In creating the new mtc, Bulldog has combined its marketing and multimedia expertise with visit to develop an interactive kiosk, that, in a banking scenario for example, would allow a customer to renew a mortgage without entering a bank branch.

The customer entering the kiosk – it is too early to say where they will be placed, but shopping centres would be a likely location – would insert a credit card, key in the corresponding pin number, and, with the help of a user-friendly touch-screen, be connected to a mortgage specialist via voice and video.

The transaction would be discussed through shared-screen documents with either party able to make corrections, changes and additions throughout the process.

Completion of the mortgage renewal would take place on the spot with the contract printed at the kiosk, signed by the customer and returned through the kiosk to the mortgage specialist.

Chris Strachan, partner in The Bulldog Group, says the next extension in the banking analogy is the addition of a pen that would allow the customer to sign the contract on the screen.

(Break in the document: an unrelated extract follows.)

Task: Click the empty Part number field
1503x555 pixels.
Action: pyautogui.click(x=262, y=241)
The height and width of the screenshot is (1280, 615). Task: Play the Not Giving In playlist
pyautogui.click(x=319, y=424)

Strachan says Bulldog is looking at the mtc aggressively, identifying the business opportunities of multimedia, and showing different types of companies how they can change the way they do business with their customers.

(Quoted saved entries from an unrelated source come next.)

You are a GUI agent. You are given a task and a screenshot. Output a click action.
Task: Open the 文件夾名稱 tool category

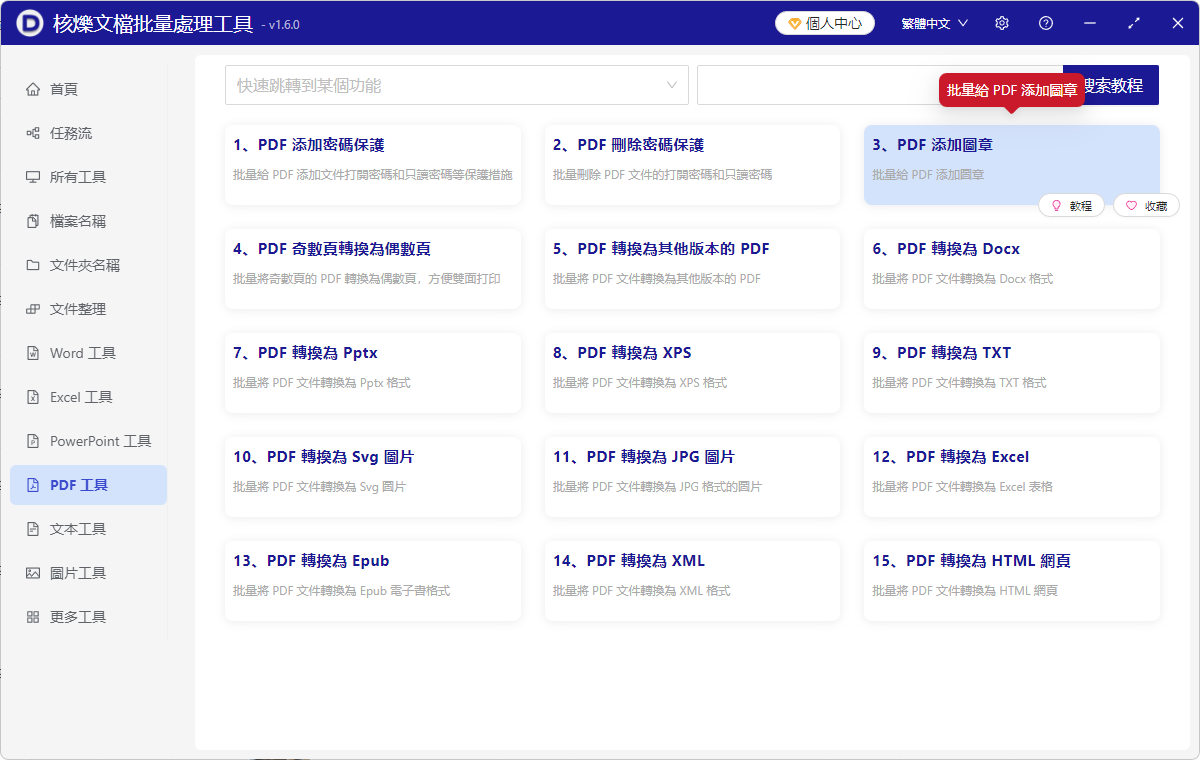88,264
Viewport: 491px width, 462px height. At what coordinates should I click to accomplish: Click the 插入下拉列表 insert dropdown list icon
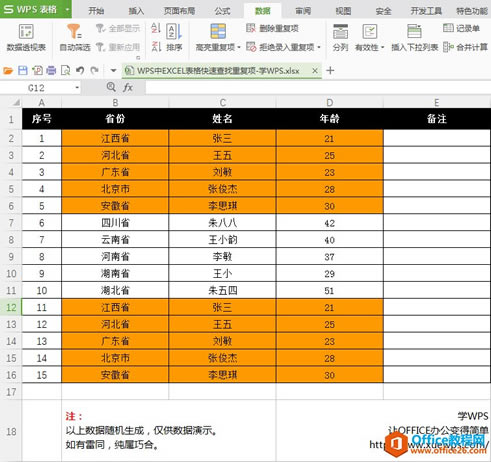click(414, 32)
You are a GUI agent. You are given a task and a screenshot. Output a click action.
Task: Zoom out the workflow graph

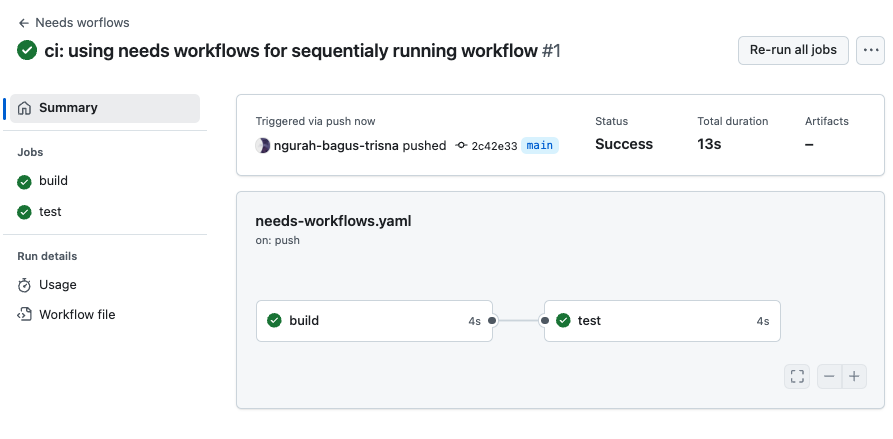coord(830,376)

In tailoring the mtc for each industry, Bulldog develops the software needed to accomplish the sale such as the ability to scan documents in the kiosk.

A number of mtc prototypes for different business sectors will be ready for the marketplace early next year.

Bulldog opened its door two years ago as a communications company with a state-of-the-art electronic design studio.

It moved to computer networking with clients and today is breaking new ground with its use of multimedia as a marketing tool.

For example, technology is a big part of the day-to-day relationship between Bulldog and its client, Hilton Hotels.

Bulldog started with the Hilton Canada assignment, and is now handling all marketing, advertising and collateral material for North and South America.

Soon, it will begin working with Hilton’s worldwide headquarters in Watford, England.

The small Canadian agency is able to service its international client by handling the business via computer networking.

Using visit, client and agency are able to get together several times a day.

They transfer files rather than send faxes and all design presentations are done via computer, with changes made on-screen.

Full-color artwork and brochures can be created on a computer in Toronto and printed out in Hilton’s office in San Juan.

This innovative brand of marketing has generated a lot of interest on both sides of the border and, in response, Bulldog opened a u.s. office last month to focus on marketing with multimedia.

The office in East Amherst, n.y., outside of Buffalo, is headed by Donald Buffamanti as director of international sales.

Buffamanti has been in the computer technology industry for 12 years. He was with Apple Computer Canada for 10 years, four of those as technical adviser to the president.

Bulldog’s expertise is in the marketing applications of computer technology and multimedia.

Its sister company, Empower, led by President Michael Kulyk, is Bulldog’s technology resource.

Empower provides support to client networking with Bulldog and using multimedia, everything from hardware and software to staff training programs.

Empower is also a licensed reseller of Apple computer hardware and software, and acts as multimedia showcase for Apple, demonstrating the capabilities of the technology for potential Apple customers.